***** Supplied entries

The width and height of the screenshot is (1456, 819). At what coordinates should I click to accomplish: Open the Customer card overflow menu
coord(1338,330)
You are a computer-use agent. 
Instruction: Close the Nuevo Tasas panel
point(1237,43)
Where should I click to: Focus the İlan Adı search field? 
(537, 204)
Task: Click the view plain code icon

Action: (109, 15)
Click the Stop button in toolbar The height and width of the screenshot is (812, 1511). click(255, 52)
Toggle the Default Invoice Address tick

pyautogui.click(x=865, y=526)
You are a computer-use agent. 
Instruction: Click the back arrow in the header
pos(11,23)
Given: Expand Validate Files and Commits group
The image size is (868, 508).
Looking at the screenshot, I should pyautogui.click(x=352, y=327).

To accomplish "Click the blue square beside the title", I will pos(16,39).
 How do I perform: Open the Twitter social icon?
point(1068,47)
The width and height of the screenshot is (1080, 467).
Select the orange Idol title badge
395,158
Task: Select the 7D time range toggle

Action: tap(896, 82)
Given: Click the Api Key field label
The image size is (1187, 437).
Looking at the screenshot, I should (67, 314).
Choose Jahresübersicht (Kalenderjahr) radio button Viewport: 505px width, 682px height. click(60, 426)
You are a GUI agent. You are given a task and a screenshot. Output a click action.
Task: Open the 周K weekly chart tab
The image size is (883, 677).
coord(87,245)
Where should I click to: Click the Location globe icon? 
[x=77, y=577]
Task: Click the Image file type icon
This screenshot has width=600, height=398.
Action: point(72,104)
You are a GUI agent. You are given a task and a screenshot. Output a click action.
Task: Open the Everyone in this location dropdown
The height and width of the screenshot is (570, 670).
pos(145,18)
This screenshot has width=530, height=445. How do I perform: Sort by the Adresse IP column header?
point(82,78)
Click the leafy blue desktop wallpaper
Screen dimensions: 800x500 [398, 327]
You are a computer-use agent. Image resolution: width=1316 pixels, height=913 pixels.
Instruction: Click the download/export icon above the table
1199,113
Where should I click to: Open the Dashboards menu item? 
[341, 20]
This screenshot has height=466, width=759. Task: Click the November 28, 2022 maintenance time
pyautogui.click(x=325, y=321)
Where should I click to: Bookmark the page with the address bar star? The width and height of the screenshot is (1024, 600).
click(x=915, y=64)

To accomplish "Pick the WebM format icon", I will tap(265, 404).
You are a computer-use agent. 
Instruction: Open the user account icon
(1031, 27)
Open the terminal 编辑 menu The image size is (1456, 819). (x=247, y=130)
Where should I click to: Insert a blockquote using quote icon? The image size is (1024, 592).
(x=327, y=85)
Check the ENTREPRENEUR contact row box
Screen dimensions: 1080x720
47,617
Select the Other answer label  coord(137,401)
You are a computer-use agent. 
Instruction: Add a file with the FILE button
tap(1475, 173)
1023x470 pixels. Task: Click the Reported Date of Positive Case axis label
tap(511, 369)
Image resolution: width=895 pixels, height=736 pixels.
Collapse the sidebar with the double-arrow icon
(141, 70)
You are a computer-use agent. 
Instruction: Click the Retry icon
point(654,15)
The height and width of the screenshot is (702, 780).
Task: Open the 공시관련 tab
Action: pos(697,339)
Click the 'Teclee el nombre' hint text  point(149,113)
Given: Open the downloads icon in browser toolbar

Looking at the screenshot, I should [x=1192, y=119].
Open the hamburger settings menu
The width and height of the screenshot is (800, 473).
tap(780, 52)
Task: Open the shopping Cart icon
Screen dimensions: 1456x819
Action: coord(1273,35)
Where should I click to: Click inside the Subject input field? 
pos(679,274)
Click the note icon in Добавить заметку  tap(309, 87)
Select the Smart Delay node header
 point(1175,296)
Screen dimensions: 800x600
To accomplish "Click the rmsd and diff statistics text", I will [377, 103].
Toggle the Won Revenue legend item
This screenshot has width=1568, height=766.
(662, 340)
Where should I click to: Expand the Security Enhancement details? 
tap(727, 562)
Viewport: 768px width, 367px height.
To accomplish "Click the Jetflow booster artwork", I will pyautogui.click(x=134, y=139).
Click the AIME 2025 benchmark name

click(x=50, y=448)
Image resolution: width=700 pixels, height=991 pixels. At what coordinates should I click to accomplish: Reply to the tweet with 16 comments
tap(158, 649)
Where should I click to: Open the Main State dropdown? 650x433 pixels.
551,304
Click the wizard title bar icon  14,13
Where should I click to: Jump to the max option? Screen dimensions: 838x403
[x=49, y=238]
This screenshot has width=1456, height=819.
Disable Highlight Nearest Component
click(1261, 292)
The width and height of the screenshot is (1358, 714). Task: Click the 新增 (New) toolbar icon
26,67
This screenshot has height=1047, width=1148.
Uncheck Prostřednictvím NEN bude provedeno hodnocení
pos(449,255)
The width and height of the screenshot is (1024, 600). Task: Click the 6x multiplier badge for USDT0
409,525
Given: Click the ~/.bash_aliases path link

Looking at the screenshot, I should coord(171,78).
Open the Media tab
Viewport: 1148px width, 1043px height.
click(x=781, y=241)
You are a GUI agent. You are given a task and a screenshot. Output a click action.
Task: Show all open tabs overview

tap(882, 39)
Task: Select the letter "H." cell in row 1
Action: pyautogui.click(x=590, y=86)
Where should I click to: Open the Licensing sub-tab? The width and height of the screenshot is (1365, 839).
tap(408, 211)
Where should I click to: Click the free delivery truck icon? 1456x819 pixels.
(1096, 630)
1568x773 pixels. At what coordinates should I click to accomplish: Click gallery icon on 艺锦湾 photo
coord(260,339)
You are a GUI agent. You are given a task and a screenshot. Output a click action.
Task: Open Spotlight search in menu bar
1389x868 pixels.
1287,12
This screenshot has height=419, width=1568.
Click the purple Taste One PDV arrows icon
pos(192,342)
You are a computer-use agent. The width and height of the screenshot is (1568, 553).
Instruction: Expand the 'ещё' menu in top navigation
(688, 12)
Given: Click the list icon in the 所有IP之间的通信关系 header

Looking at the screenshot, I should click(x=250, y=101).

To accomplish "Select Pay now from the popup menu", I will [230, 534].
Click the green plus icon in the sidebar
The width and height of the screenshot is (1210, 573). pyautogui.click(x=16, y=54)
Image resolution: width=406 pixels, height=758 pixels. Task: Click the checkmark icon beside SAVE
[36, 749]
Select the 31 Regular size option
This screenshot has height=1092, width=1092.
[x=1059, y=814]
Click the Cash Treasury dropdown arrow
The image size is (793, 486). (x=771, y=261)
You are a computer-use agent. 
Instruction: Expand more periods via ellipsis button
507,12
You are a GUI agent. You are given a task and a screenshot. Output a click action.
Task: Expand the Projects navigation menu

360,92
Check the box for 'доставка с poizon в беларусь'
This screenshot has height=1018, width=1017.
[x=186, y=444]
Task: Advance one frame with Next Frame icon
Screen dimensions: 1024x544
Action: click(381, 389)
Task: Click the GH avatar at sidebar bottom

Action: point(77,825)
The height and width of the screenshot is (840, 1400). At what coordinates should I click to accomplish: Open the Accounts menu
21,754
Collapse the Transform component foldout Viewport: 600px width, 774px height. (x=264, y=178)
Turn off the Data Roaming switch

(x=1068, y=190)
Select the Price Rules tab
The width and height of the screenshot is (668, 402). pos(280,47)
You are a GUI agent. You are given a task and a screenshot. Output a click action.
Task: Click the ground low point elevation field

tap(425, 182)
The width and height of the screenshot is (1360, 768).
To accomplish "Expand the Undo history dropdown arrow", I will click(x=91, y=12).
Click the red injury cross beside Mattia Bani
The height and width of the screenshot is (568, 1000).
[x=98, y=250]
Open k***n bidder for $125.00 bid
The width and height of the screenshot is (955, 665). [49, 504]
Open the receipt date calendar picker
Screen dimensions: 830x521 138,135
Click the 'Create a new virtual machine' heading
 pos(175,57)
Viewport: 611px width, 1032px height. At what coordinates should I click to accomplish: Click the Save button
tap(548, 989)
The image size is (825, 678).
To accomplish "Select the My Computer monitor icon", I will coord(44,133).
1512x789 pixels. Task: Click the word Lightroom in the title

**********

__Given problem__
Rewrite the part of the listing starting at the line containing "badge for USDT0" and ending at the line containing "click(x=781, y=241)", with "Media" changed to "Downloads" and nothing else altered.

__Reply to the task__
The width and height of the screenshot is (1024, 600). Task: Click the 6x multiplier badge for USDT0
409,525
Given: Click the ~/.bash_aliases path link

Looking at the screenshot, I should coord(171,78).
Open the Downloads tab
Viewport: 1148px width, 1043px height.
click(x=781, y=241)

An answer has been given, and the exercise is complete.